# Exec. Chef vs Sous Chef. Differences?



## quinn01 (Apr 22, 2006)

So I graduate culinary school in november with my assoicates degree from a well known school. Basicly my thoughts are that I want to go work for a well known busy restaurant that will beat my ***, however I feel that I have worked and payed my dues before college and now having a degree combined with working my way up in other restaurants I feel that I can take the next step up, which would be Sous. 

So my question to all of you is as follows:

1. What is the main difference between an Exec chef and a sous?
2. When did you become a sous or a exec and where you ready or did you just jump into it and sank or swam?
3. What makes someone ready to become a sous or exec?

Thank you for your help/input! Its much appreciated.


----------



## just jim (Oct 18, 2007)

The main difference is the Sous, or Executive Sous in some instances, is the second in command.
The buck stops with the Executive Chef, the Sous makes sure the Chef gets what he wants.

I'm not saying you couldn't run your own place, but I recommend at least one Sous position.
If you do that, keep an open eye to what the Exec. has piled on his/her shoulders.
I've enjoyed being a Sous far more than being an Exec., not to say I hate being in charge.
But you know how the proverbial stuff rolls downhill?
It is nice to have someone above you getting hit with it first.
Also, very nice to have someone you can bounce ideas off of, which isn't always there when you're the top dog.


----------



## treehugger057 (Mar 6, 2009)

I have to agree with jim about having someone to bounce idea's off of! 

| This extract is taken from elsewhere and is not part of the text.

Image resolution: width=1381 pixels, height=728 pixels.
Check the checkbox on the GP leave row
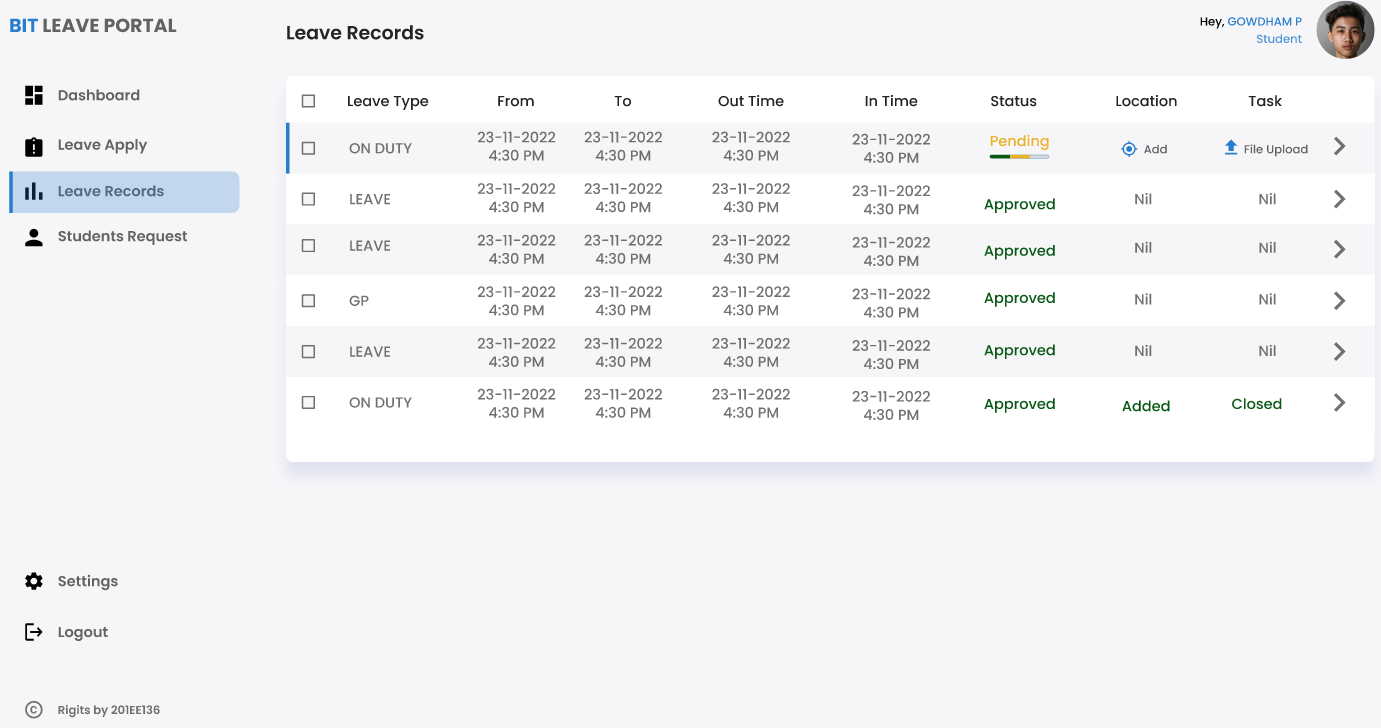(308, 300)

I would have been completely lost had it not been for my years as a sous to a very knowledgeable chef. Yes I was dropped into both of my first sous, and executive positions. I have spent a lot of time learning on the job. Im not sure I was completely ready for either job. I dont know that their is a golden moment when one is ready to be a chef. You just have to keep striving to improve your game.

As a sous I assumed most of the day to day running of the kitchen and waitstaff. As well as running the catering aspect of the place. As an exec, I have to tend with much more inventory and cost of goods.(And Stuff Breaking) Things I only touched on as a sous! Just my thoughts

tyler


----------



## schuster (Apr 21, 2009)

If you're the sous and you screw up, the (good) exec already has a backup plan. If you're the exec and you screw up, there is no backup plan. If you're the sous and can't come up with an idea, you can talk to the exec. If you're the exec and can't come up any ideas, you look silly. If you're the sous, "food cost" is only something that you're mildly aware. If you're the exec, "food cost" is something you can recite better than the pledge of allegience.

Seriously though, the basic thing is that the sous acts as the exec whenever exec isn't around, be it that he's off that day, in another part of the kitchen, whatever. A good relationship with similar culinary outlooks and open lines of communication between an exec and a sous will make the restaurant as a whole that much better. If you're a sous, don't try to undermine the exec about anything when he's not around, instead discuss it behind closed doors and try to reach the best solution to any problem. If you're an exec, make sure you pick a sous that you can work with easily and whom you can trust.

The first time I was a sous, I was mostly ready. It's likely because the job didn't entail much more than being a quality line cook and teaching others how to be the same with some mild ordering duties. The exec slowly gave me more responsibility and gave advice about how to handle it. He eased me into the position. I had never been in that spot before, and he made me comfortable with it. I'll never thank him enough for it. The first time I became exec was when the formerly mentioned exec moved a few hundred miles away. That was mostly sink or swim. Thankfully, he had taught me a lot and I didn't do too bad. The first month I was doing over 65 hours a week trying to get everything together, but eventually cut it to about 50. Efficiency is key, timing of when to do certain things is key, trust in your new sous is key. I picked up the first two quickly, but the last one was trouble. The owner picked my sous for me, and while he was a great cook, he was never able to fully grasp the more managerial aspects of it. Such is life.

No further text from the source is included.